Delivery & implementation
I led implementation directly to ensure fidelity and scalability. I built modular templates using HTML, SCSS, and JavaScript, and implemented AEM conditionals to dynamically adapt content based on lifecycle stage and membership tier. I also created documentation and usage rules to enable safe reuse across franchise teams. The rollout integrated seamlessly across hubs without requiring redesign per title, reducing ongoing design dependency and accelerating future updates.
Visual work & highlights
Designing the system
A modular UX framework built under real-world constraints — balancing scalability, consistency, and technical feasibility across franchises and lifecycle states.

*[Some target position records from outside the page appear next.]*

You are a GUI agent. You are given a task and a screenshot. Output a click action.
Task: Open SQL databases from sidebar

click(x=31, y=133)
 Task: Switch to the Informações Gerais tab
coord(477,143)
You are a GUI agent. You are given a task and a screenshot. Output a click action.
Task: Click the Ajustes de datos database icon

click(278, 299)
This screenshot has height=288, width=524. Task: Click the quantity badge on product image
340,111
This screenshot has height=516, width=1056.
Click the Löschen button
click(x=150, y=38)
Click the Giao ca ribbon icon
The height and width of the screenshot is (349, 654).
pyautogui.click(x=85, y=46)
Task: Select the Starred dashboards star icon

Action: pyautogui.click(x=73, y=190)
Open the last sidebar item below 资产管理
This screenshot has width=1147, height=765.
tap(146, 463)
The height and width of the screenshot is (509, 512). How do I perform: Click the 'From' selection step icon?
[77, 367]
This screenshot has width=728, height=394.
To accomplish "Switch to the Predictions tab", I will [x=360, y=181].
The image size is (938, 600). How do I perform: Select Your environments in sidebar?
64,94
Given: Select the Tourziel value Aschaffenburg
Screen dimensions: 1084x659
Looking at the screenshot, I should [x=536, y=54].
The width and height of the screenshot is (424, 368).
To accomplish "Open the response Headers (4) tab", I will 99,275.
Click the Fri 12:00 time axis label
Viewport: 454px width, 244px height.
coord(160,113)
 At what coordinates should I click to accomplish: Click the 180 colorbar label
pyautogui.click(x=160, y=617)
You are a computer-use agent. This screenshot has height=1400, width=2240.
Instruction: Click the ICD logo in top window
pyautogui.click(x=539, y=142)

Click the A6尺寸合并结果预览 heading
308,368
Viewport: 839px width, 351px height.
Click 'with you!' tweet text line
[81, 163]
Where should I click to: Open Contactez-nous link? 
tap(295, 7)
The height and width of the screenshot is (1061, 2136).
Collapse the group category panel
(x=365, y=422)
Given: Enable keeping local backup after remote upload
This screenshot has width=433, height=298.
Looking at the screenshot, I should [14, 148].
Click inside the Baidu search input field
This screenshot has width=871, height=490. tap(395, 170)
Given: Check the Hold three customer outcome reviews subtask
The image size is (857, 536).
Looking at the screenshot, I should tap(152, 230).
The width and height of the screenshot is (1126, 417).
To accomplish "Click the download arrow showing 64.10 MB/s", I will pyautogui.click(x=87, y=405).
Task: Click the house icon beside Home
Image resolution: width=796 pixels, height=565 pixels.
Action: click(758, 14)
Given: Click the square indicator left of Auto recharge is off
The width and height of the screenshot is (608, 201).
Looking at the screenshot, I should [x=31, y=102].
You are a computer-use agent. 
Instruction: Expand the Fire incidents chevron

Scaled across the ecosystem
A unified EA Play integration deployed across multiple franchise pages, standardizing subscription messaging while preserving flexibility across titles and regions.
Reflection and impact
This project operated under tight timelines, CMS limitations, and a complex multi-franchise ecosystem. Instead of treating these as blockers, I treated them as design inputs that clarified priorities. Every decision needed to scale across entry points, teams, and future initiatives. Without increasing maintenance burden. The key trade-off was prioritizing system durability over edge-case customization. By choosing modular components and clear experience principles over one-off optimizations, I created long-term alignment and reuse across franchises. Owning both UX and implementation sharpened decision-making and reduced rework. The result was a unified EA Play integration system that shipped broadly, reduced operational friction, and delivered clearer value communication for players evaluating subscription options. It reinforced a principle I carry forward: designing resilient systems under constraint is where strategic design leadership has the greatest impact.